La France de Profil.

£200 · Offered by Shapero Rare Books

Paul Strand moved to France in 1950, aged 60, largely to escape McCarthyism, which was prevailing in America. He had initially intended to locate what he felt to be the perfect French village or small town, then photograph it in depth, and proceeded to travel and photograph throughout France. However, he didn't manage to settle on any one community, so instead, Strand collaborated with the writer Claude Roy to make a composite portrait of France and the French people using the photographs he made in the hundreds of locations he had visited. La France de Profil follows themes consistent throughout Strand's career: the dignity of ordinary people, their relationship with nature, the necessity of work and labour, and ultimately, their mortality. In a later essay, Roy wrote, 'Strand did not try to rediscover or renew France's image through the artful tricks and inventions of his craft.

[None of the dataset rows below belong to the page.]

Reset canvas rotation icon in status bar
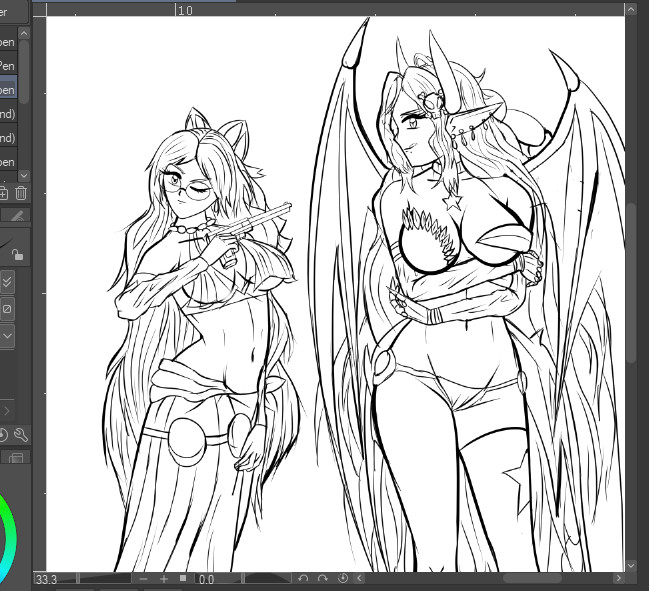649x591 pixels. click(343, 579)
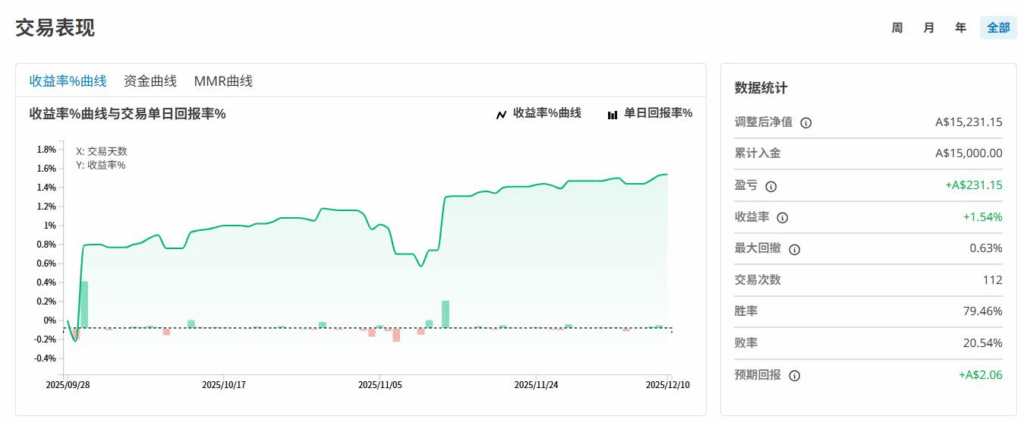
Task: Click info icon next to 调整后净值
Action: [x=806, y=122]
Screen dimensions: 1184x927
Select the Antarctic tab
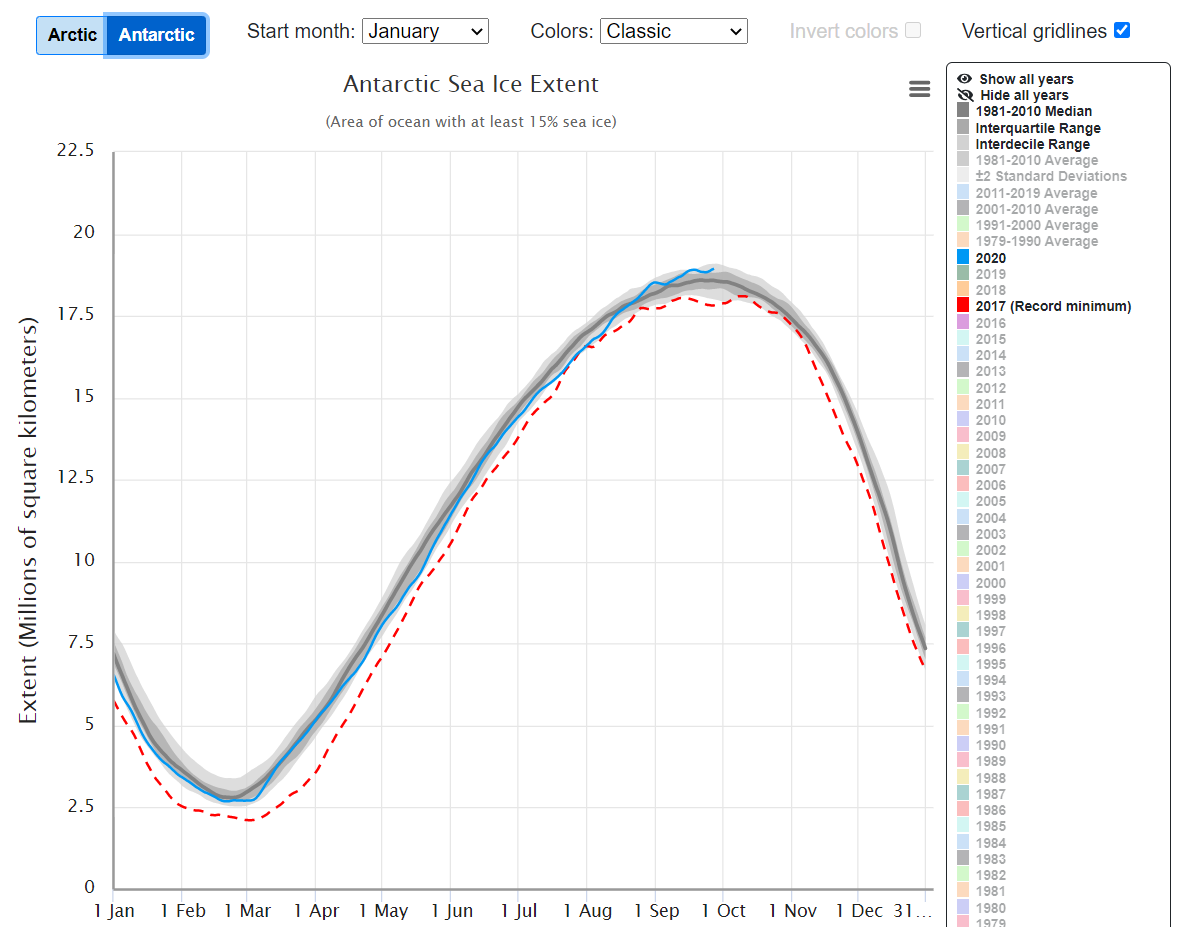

He simply tried to penetrate it by descending into the country's taciturn depths with the unhurried docility of a pebble making its inevitable way to the bottom of a well.' First edition, first impression; 4to (280 x 218 mm, 11 x 8½ in); black-and-white photographs printed in gravure; flexible card boards, publisher's photo-illustrated wrappers affixed to spine as issued, without the glassine, ownership name to front free endpaper, spine a little creased, and with minute loss at the ends; very good indeed; 121, [7]pp (one gatefold). The Book of 101 Books pp136-137.